TITLE: Archaeologists
This series of photographs documents archaeologists working in the field in West Virginia. I began this series at the request of one of the subjects, who wanted photos to show his parents so they could better understand what he did. I ended up photographing most of the crew working on that particular project. I chose black and white for these portraits for a variety of aesthetic reasons. I think the starkness of the black and white captured the bleakness of a rainy, muddy winter in West Virginia. On a more banal level, the high-visibility clothing that most crew members wore distracted from the faces, I thought, and rendering the image in black and white helped minimize that distraction. Although I think of these as portraits, I tried to capture people as they did what they normally do during the workday. So, I have people shoveling, troweling, and drawing. One image of a woman resting momentarily is the most like a traditional portrait, but even that captures her during a typical day of work.

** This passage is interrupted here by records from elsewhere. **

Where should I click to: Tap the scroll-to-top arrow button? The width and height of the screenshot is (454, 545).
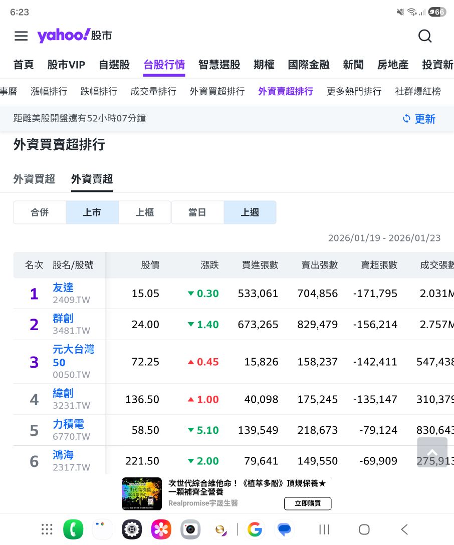coord(432,452)
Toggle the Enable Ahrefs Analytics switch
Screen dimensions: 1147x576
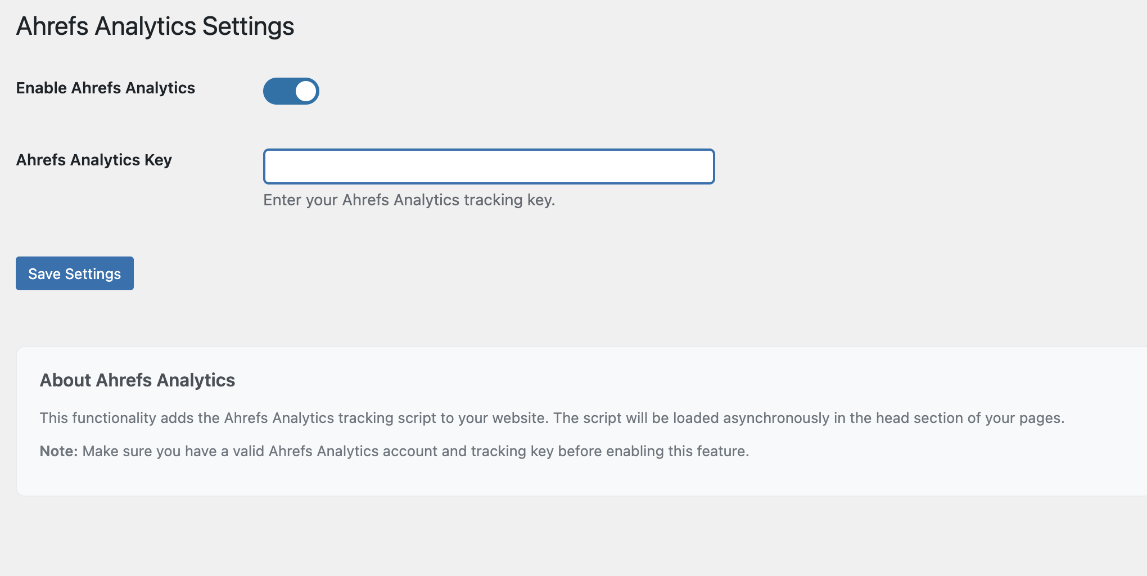click(x=291, y=91)
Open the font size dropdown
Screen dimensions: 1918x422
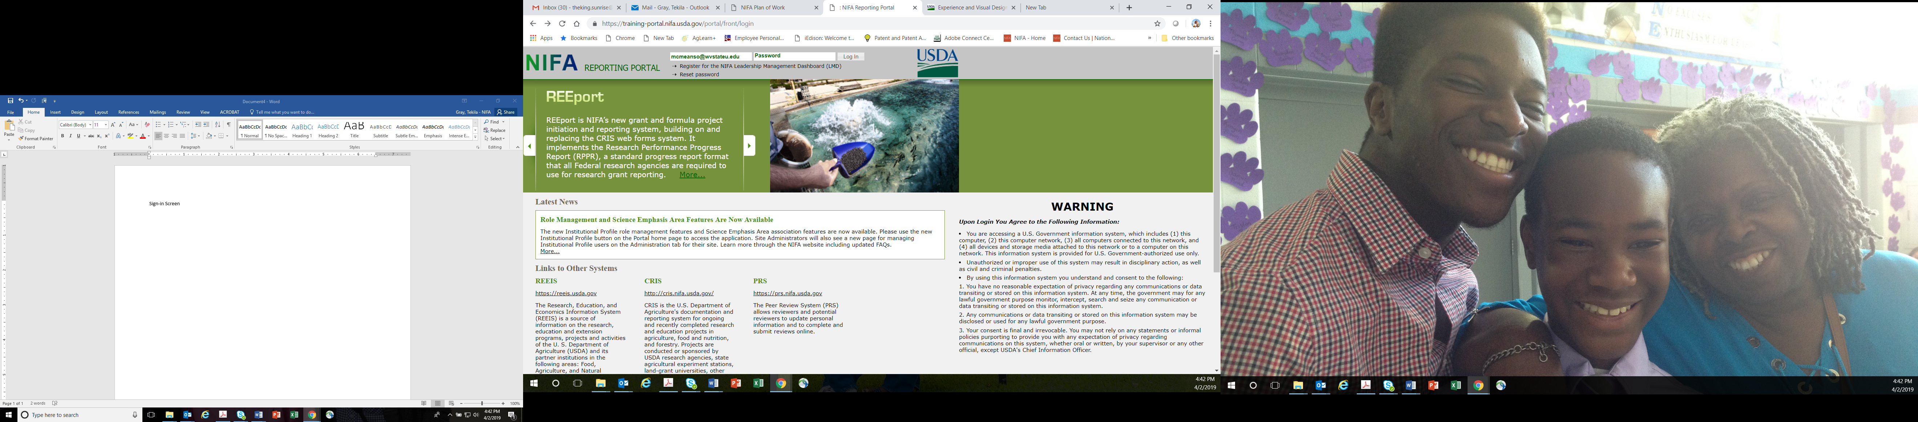(106, 125)
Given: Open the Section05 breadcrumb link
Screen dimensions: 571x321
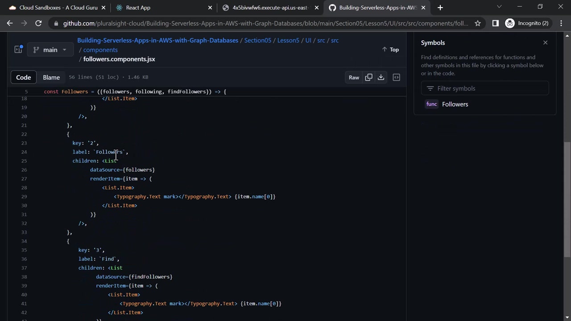Looking at the screenshot, I should [x=257, y=40].
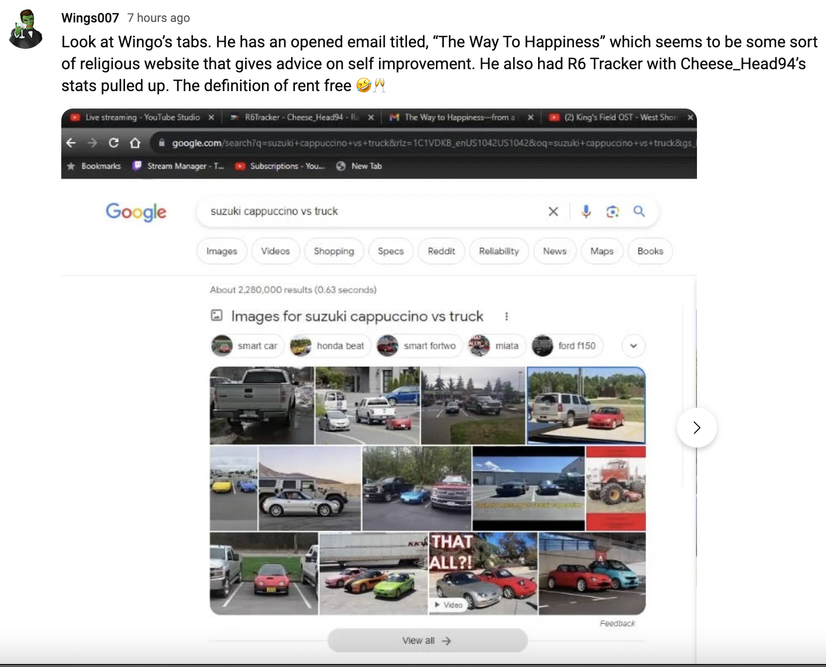Image resolution: width=826 pixels, height=667 pixels.
Task: Filter images by miata chip
Action: point(497,346)

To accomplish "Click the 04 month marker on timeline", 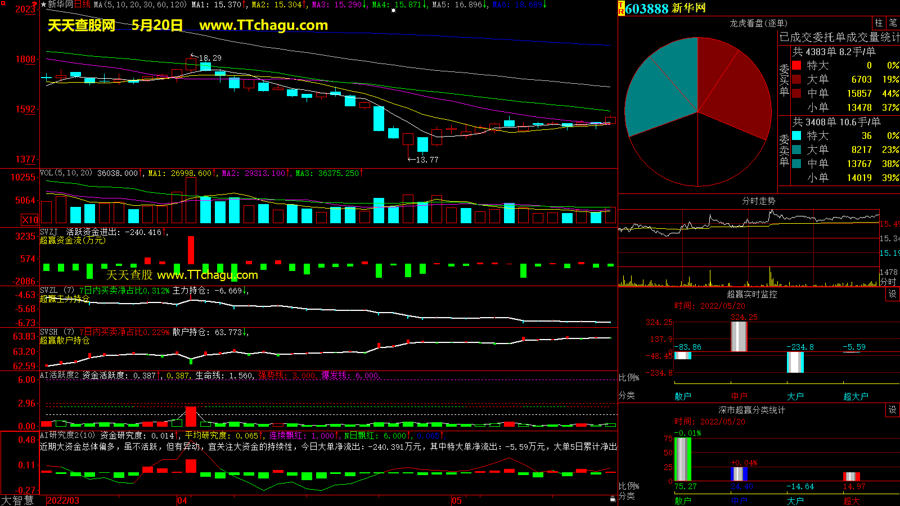I will [x=182, y=500].
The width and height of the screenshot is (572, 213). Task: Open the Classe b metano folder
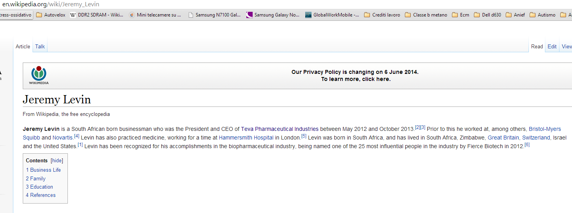click(426, 15)
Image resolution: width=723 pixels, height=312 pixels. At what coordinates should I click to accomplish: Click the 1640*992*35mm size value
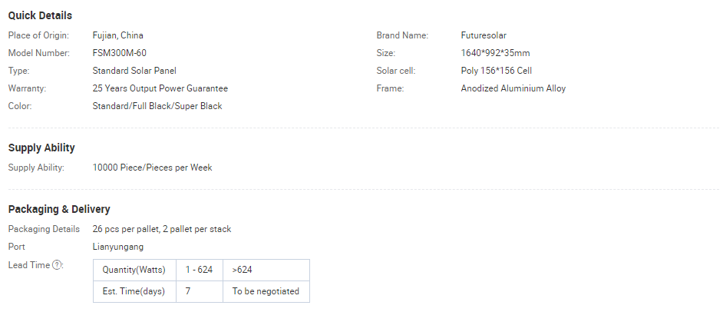click(495, 53)
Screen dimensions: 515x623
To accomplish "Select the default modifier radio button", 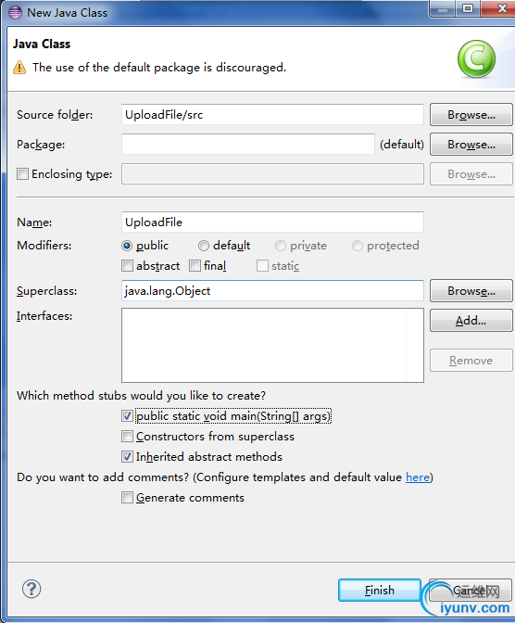I will click(x=203, y=246).

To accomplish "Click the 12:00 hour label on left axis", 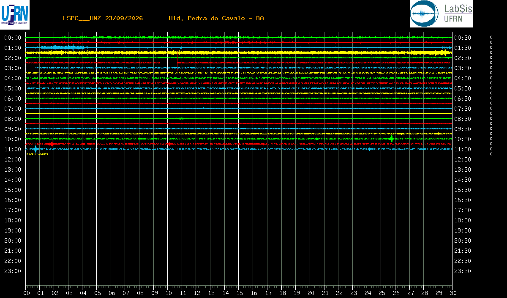I will (13, 159).
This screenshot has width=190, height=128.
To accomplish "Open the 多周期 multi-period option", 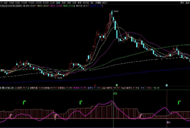I will point(98,3).
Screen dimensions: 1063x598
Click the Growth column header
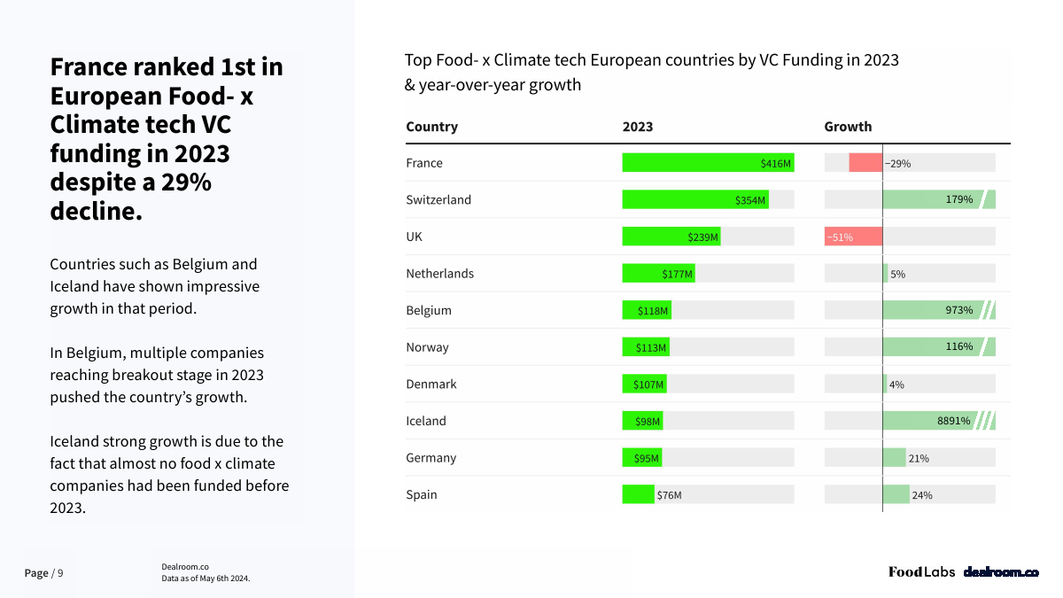848,127
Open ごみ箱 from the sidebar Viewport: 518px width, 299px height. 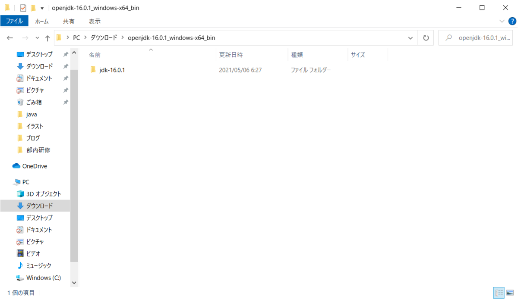(x=34, y=102)
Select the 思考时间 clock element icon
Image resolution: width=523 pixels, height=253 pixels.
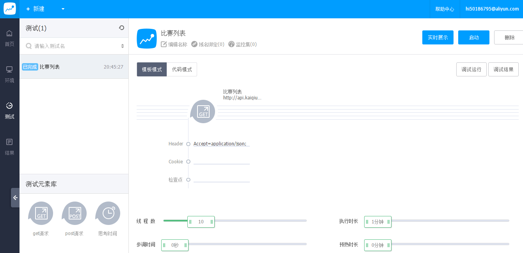tap(108, 213)
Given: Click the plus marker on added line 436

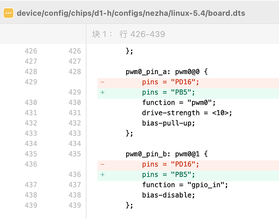Looking at the screenshot, I should [x=102, y=174].
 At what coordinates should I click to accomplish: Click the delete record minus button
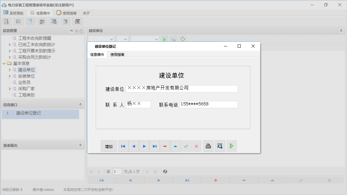[165, 146]
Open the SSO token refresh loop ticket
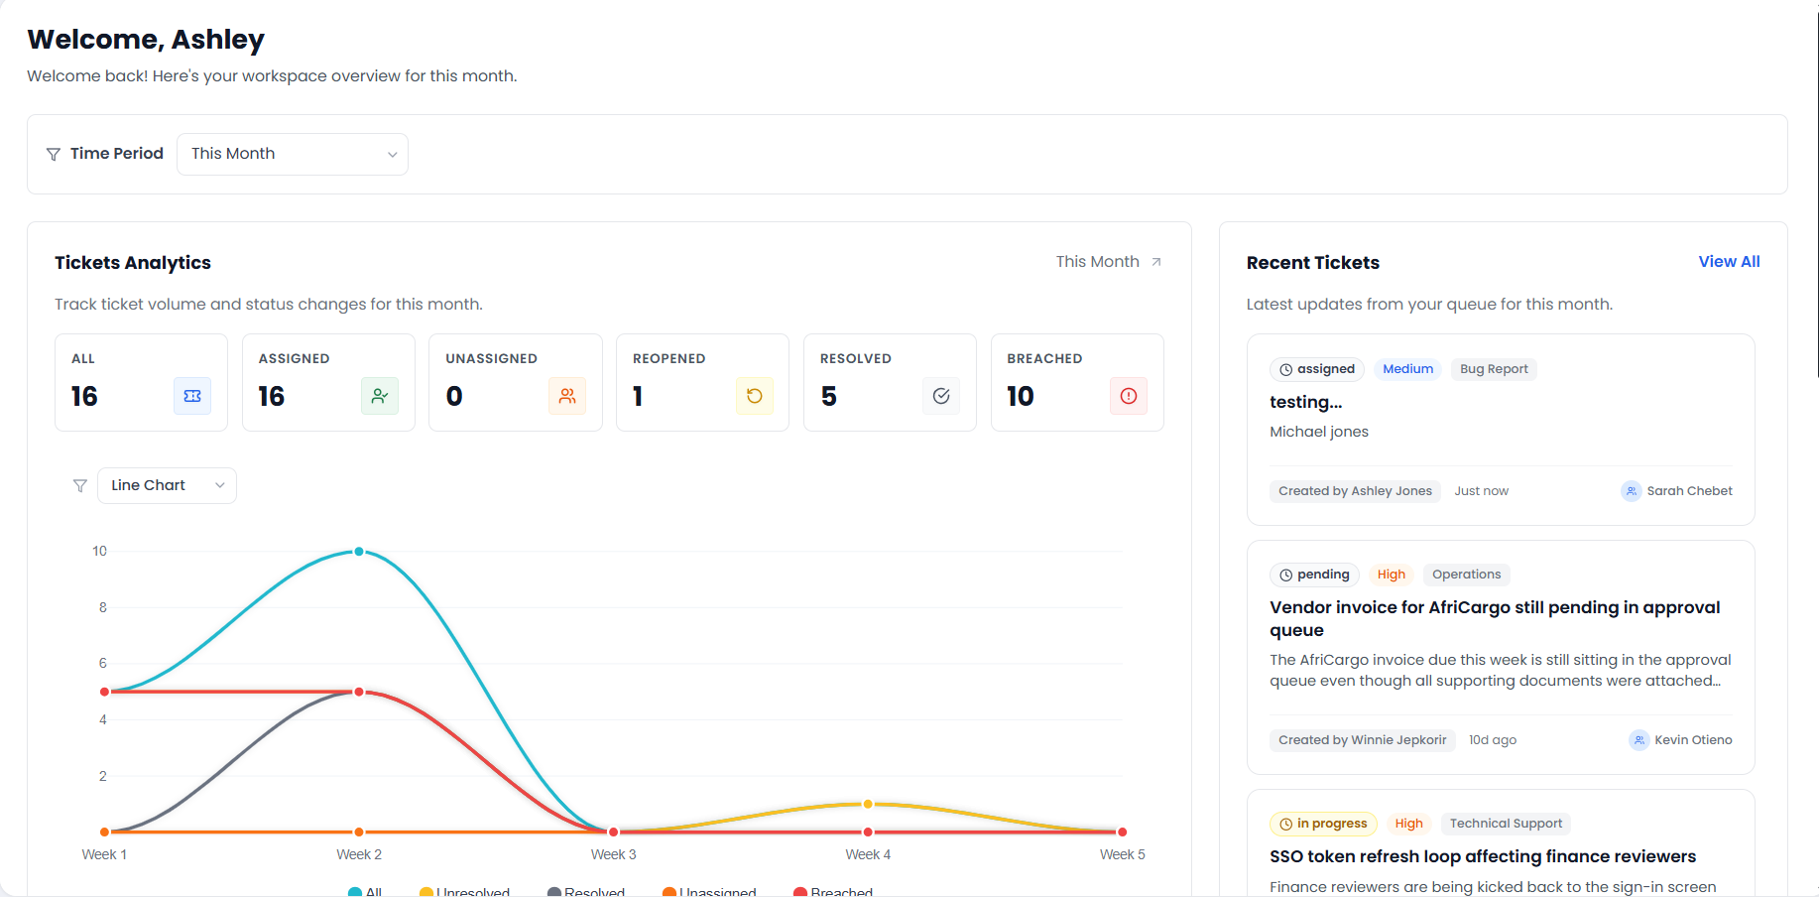1819x897 pixels. pos(1482,856)
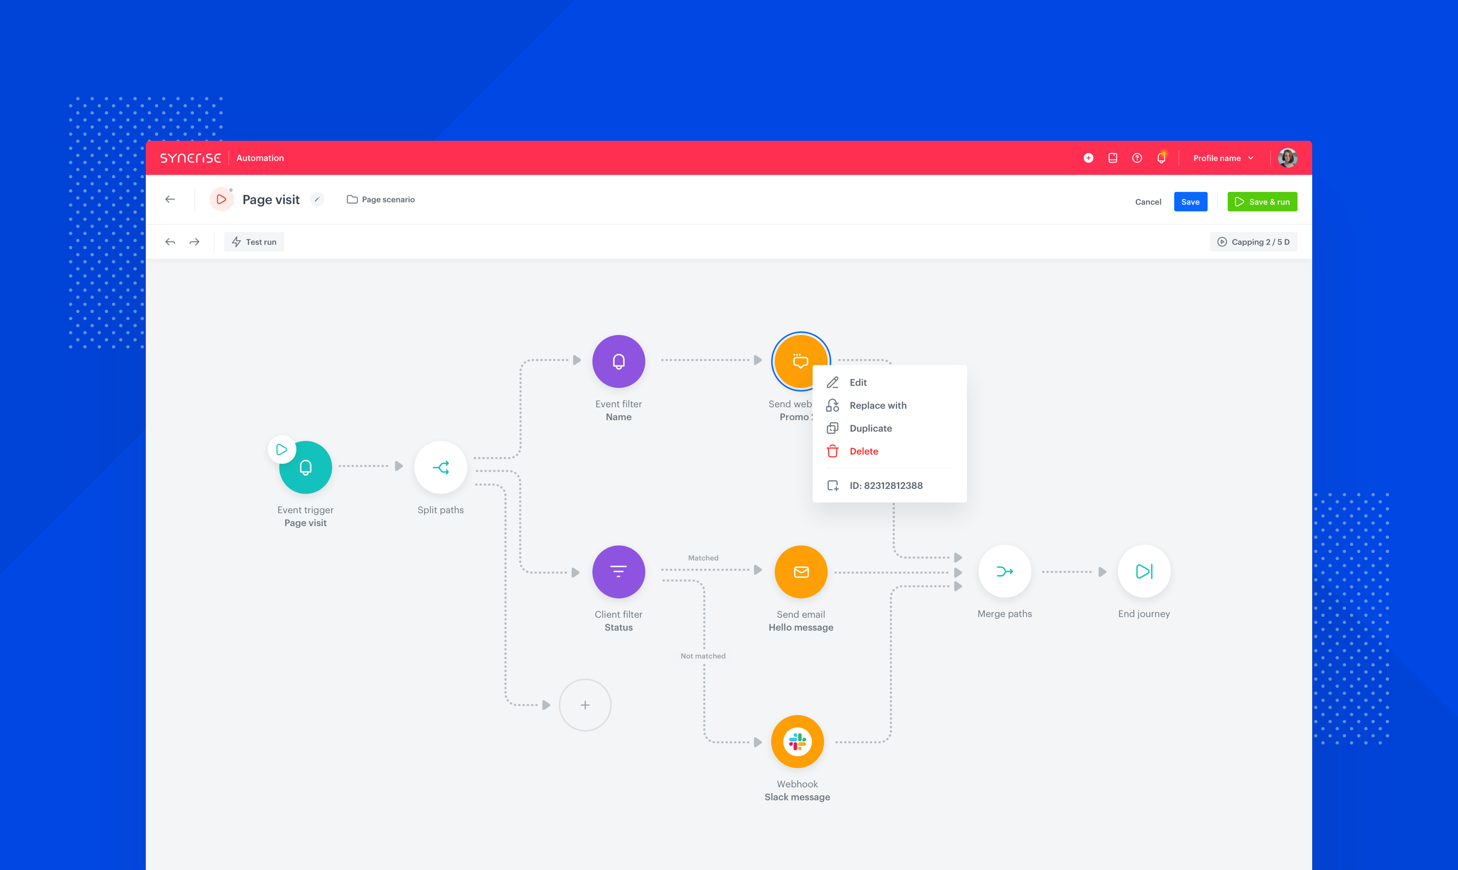Click the pencil icon beside Page visit title
This screenshot has height=870, width=1458.
(317, 199)
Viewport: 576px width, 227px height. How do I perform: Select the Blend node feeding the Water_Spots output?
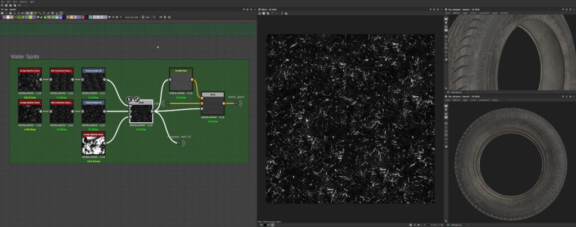[x=213, y=103]
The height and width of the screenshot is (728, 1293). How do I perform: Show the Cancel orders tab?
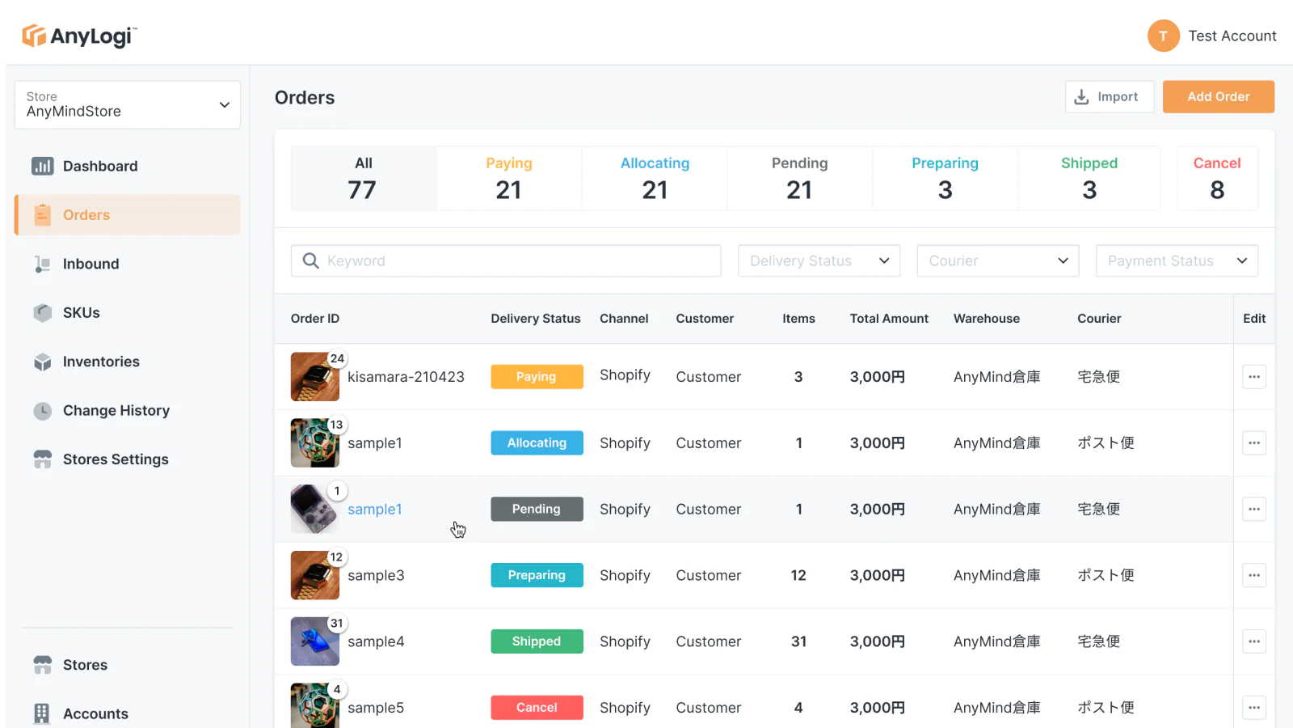coord(1216,178)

AUTHOR: Christopher Begley (United States)
I am an archaeologist and journalist from Kentucky. I completed my Ph.D. in anthropology at the University of Chicago, and have conducted archaeological research in Honduras, El Salvador, Bolivia, Albania, Montenegro, Croatia, Greece, Italy, and Tanzania. I now focus on maritime (underwater) archaeology, looking at shipwrecks in Central America, the Mediterranean, and in east Africa. I was a Fulbright Scholar to El Salvador, a National Science Foundation Graduate Fellow, and am a National Geographic Explorer. My recent book ‘The Next Apocalypse’ (Basic Books, 2021) looks at how societies collapse, our current fascination with apocalyptic stories, and what that says about us.
I also work as a journalist, producing and reporting for WEKU fm, an NPR station that serves central and eastern Kentucky. Most recently, I worked on the documentary series ‘Rise,’ focusing on Appalachian Kentucky (www.weku-rise.org). My interest in photography started as I took photos for the website accompanying our radio series. So, I take photographs for the radio.